The Ophidian Club was a brick building on a brick street, tall and narrow with black shutters and, over its door, the graven image of a snake swallowing its own tail. Though it would not have Tipton—Tipton had been a member of the slightly inferior Sobek Club for Gentlemen—the Ophidian welcomed Winn, and after his initiation (a night of equal parts revelry and good-humored humiliation), he
went home for a day to rest and to gloat. He had thought his father would ask about the secrets he was now privy to, and he looked forward to demonstrating the dignified silence all Ophidian members were sworn to adopt in the face of inquiry, even though, really, he longed to tell about the roasted rattlesnake, the Greek mottoes, the medal with the club seal he was given to wear around his neck, the bawdy recitations, the feeling of being anointed. But Tipton only sat in his chair and listened to the radio, and for dinner he went out to the Vespasian Club and did not invite Winn along. Winn ate alone beneath Tipton’s portrait and then went up to see his mother.
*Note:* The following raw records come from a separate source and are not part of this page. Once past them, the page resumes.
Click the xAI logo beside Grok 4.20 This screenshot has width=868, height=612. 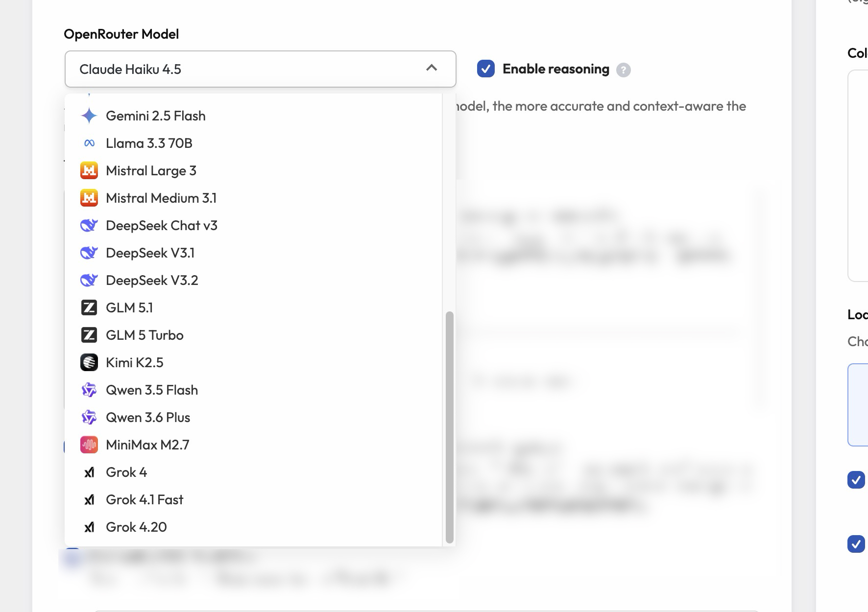(x=89, y=527)
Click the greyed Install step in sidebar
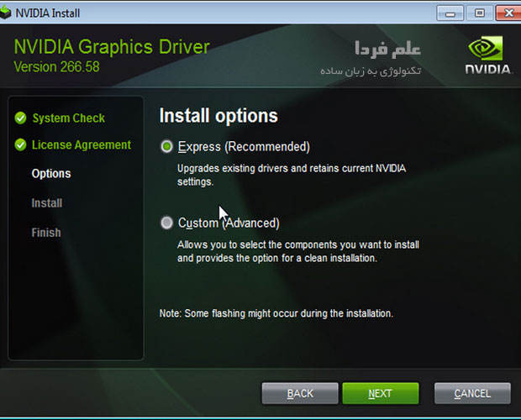 (47, 203)
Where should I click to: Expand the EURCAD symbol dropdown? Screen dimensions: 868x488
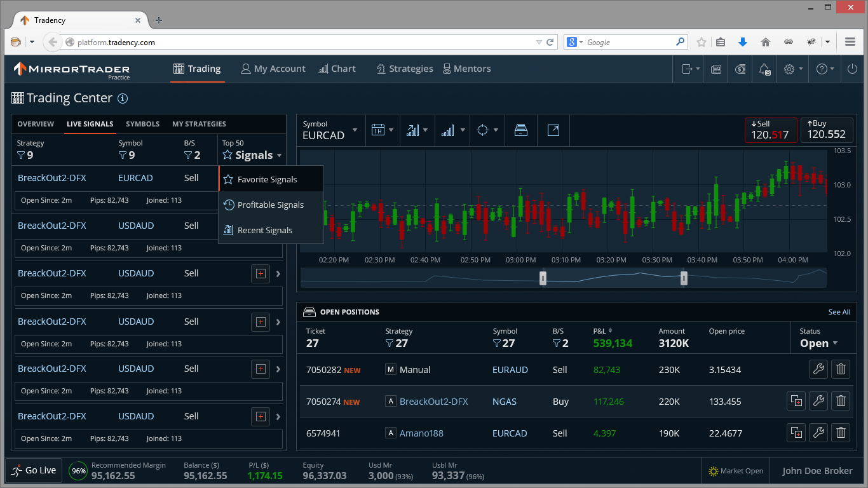coord(330,130)
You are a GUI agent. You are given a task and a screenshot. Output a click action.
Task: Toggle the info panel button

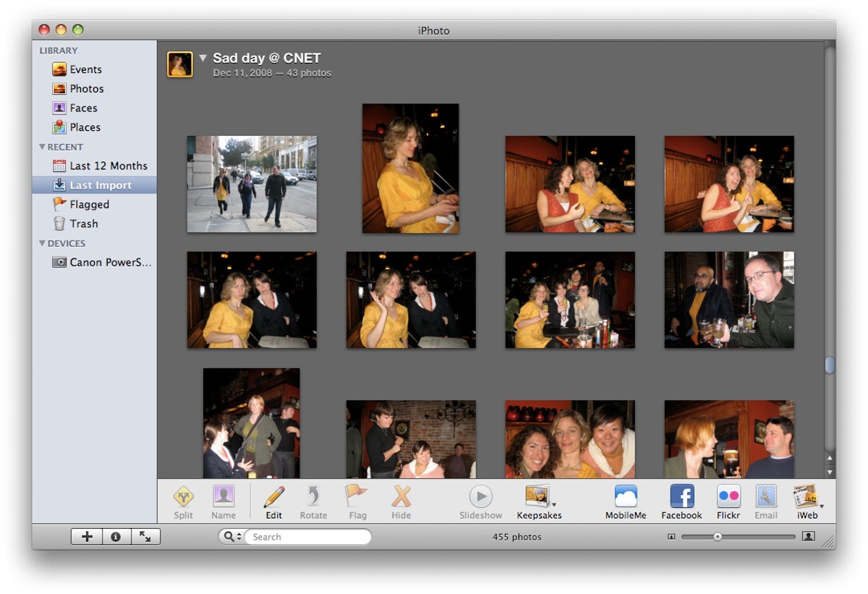116,537
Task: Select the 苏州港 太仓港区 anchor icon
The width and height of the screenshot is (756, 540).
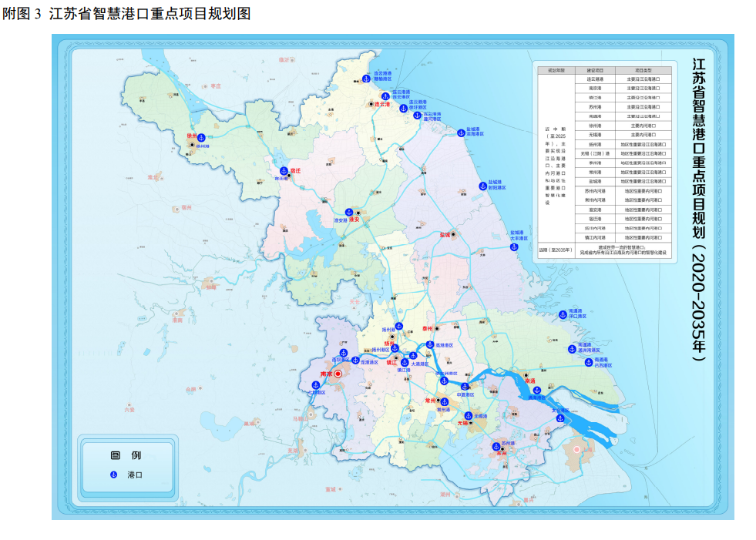Action: (x=560, y=418)
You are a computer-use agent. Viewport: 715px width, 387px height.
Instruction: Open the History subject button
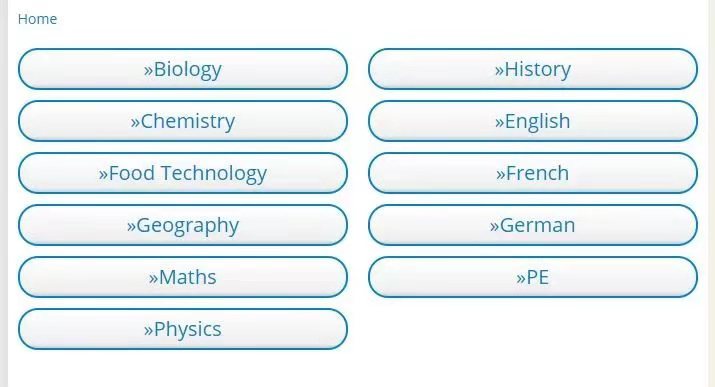(x=533, y=69)
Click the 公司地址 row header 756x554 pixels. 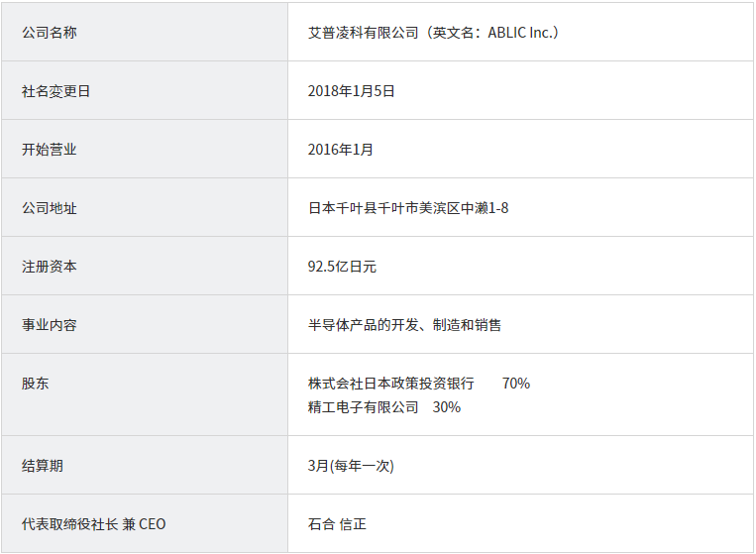tap(145, 208)
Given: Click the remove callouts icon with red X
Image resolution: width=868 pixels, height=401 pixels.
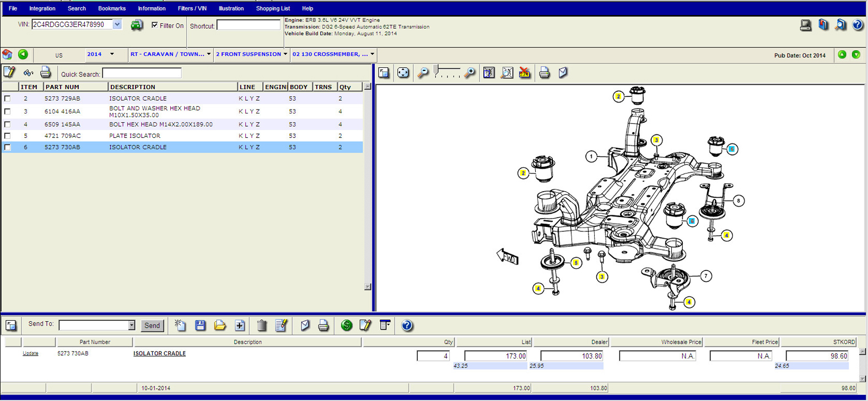Looking at the screenshot, I should coord(525,73).
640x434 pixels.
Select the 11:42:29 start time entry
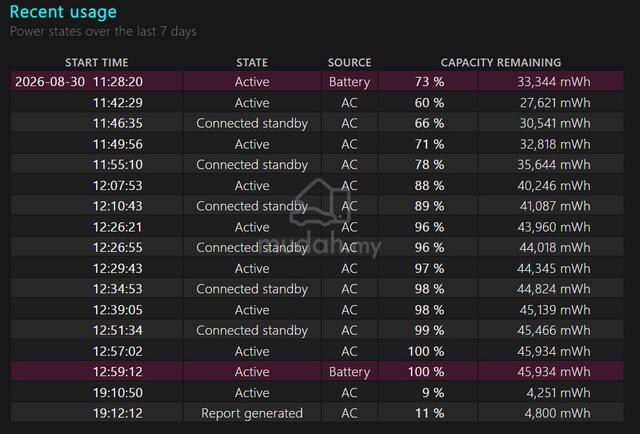click(x=118, y=102)
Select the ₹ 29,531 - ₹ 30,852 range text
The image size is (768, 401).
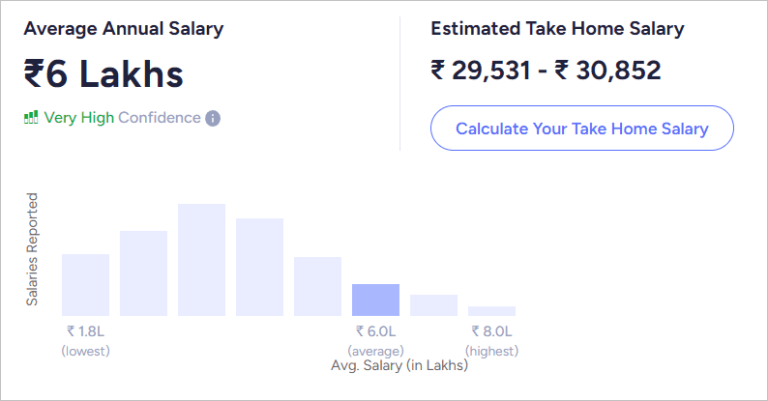coord(546,70)
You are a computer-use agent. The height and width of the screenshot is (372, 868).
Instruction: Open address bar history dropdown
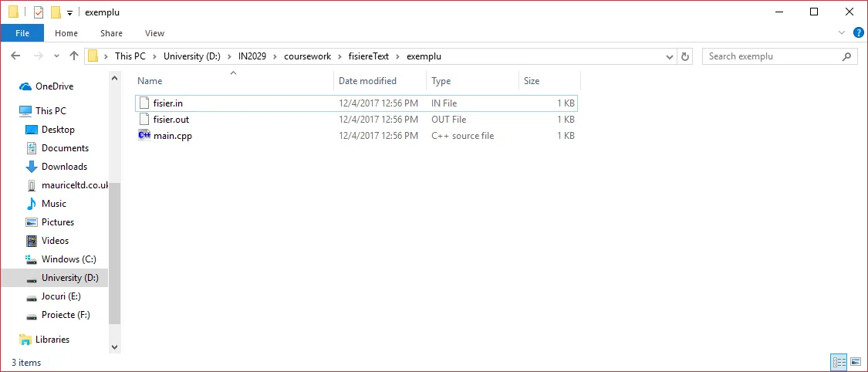pos(670,56)
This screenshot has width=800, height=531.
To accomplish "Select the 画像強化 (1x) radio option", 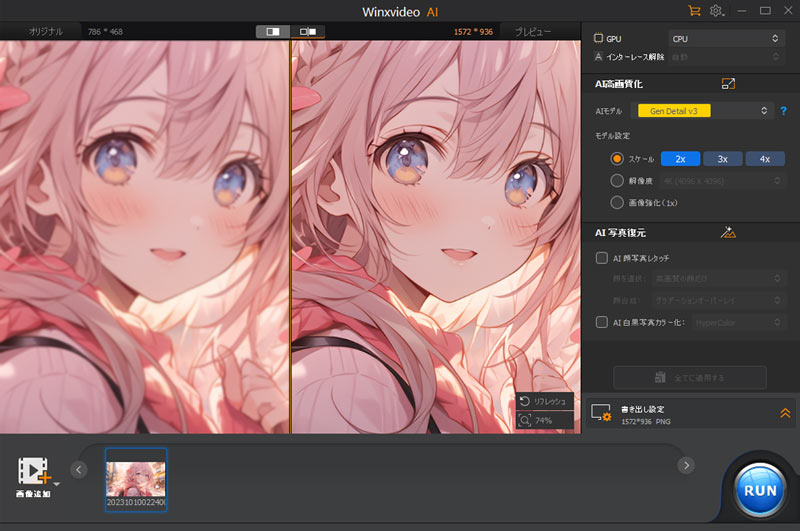I will click(x=617, y=202).
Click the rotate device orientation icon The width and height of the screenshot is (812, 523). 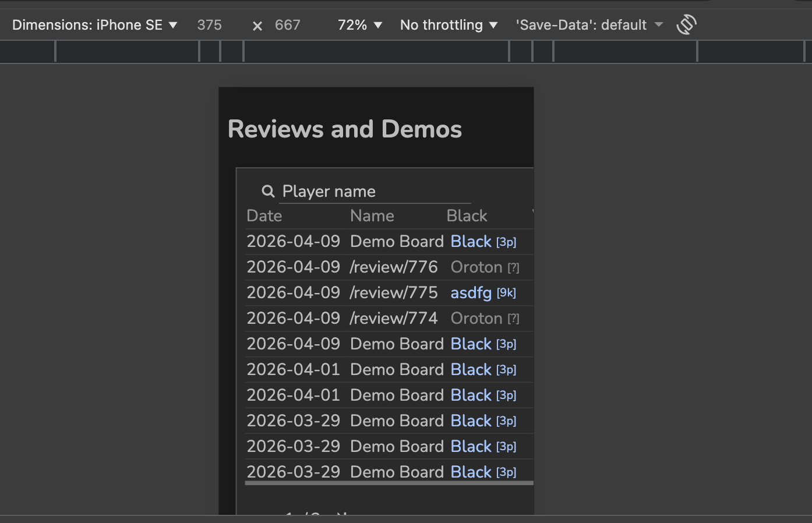pos(687,24)
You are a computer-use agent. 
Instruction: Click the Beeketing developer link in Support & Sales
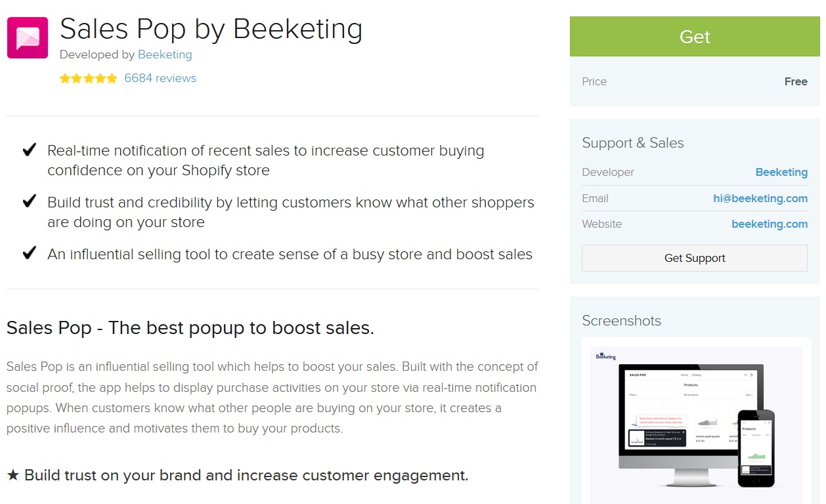[x=781, y=172]
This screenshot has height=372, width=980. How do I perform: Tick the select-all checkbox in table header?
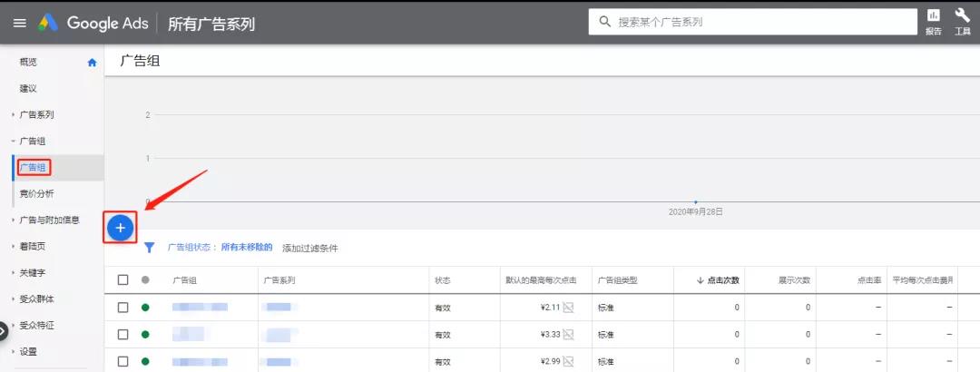[123, 280]
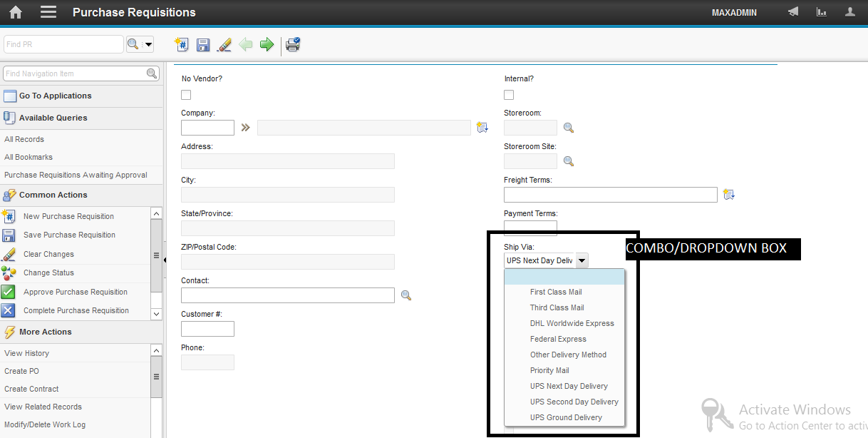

“Is this club any good?” she said. She was lying on a sofa beside a window, a tray of untouched dinner on a low table beside her. She seemed much older than she was. Her hair had been allowed to go gray; her hands and neck were withered, her face slack, and the rest of her was hidden in the folds of her robe and blankets.

“It’s the best one,” Winn said. “They hardly take anyone. Everyone wants to be in it.”

“That’s fine, then,” she said, gazing down at the street below.

He waited, and then he said, “Daddy wanted to join, but he wasn’t invited.”

She turned back to him, her colorless lips pursed. “Really?” she said. “How marvelous for you, Winnie, how really wonderful. What did your father say when you told him?”

“He congratulated me.”

“But was he happy? Did he seem truly happy for you? Tell your mother the truth.”

“He was happy.”

She picked at her bedclothes. She waggled her head and shrugged her shoulders as though engaged in silent conversation. A car passed outside, drawing her eyes to the window.

“Actually,” Winn said, “he wasn’t as happy as I thought he’d be. I thought he’d want to know things. I thought he’d be pleased a Van Meter got himself on the Ophidian books.”

“Do you think he’s jealous?” Her fingers clutched her blanket. “Oh, my Tipton. Jealous as can be. It was the same way with him and
his father—you couldn’t tell where the envy stopped and the disappointment began. They’d rather have you think they’re disappointed, you know. Keeps them up on their throne.”

Winn thought of the Ophidian snake with its tail in its mouth, called, like the club’s president, the Ouroboros. “I did what he wanted me to do. He wanted me to be in a club, and since he always talks about the Ophidian, I thought he’d want me to be in the Ophidian. If he wanted me to be in the Sobek, he should have said so.”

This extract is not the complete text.